What you will do: Images excepted, the data below must be repeated exactly.

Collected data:
——————————
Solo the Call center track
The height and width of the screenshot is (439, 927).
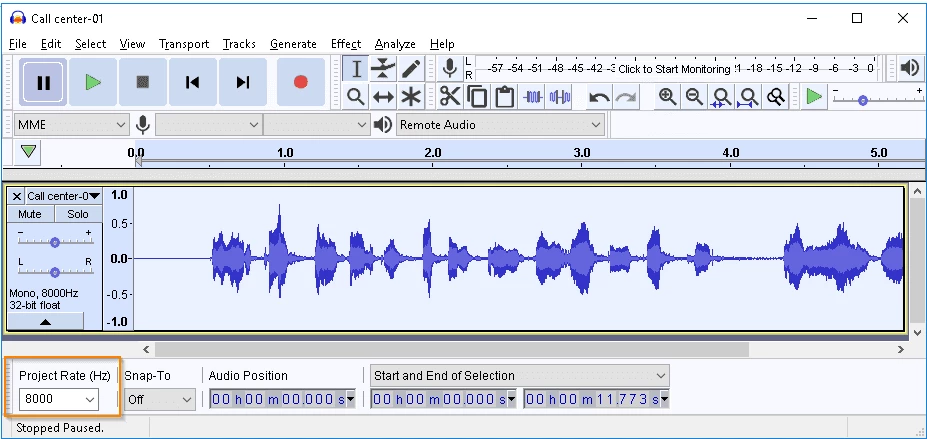tap(78, 214)
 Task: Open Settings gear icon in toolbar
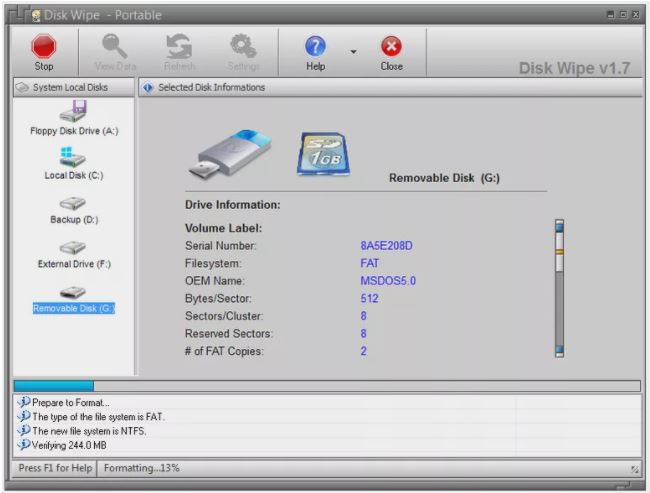[243, 46]
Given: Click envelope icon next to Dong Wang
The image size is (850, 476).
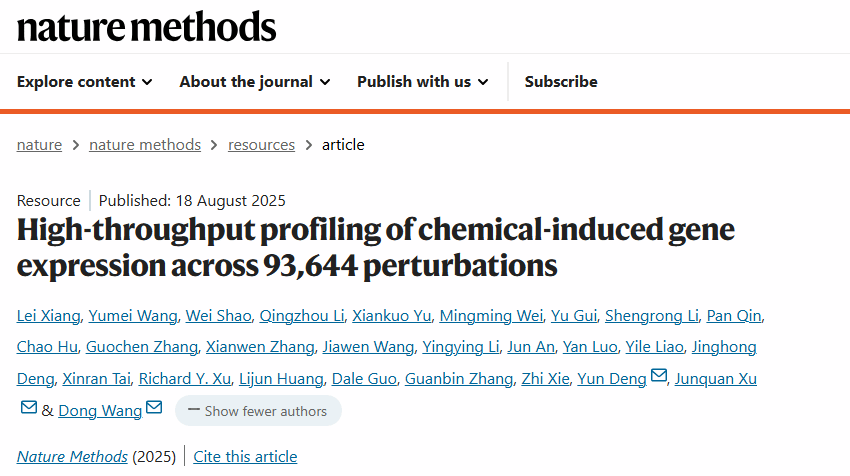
——————————
Solution for this problem:
Solo the Call center track
The height and width of the screenshot is (439, 927).
tap(78, 214)
 Task: Open Settings gear icon in toolbar
[243, 46]
Given: Click envelope icon next to Dong Wang
The image size is (850, 476).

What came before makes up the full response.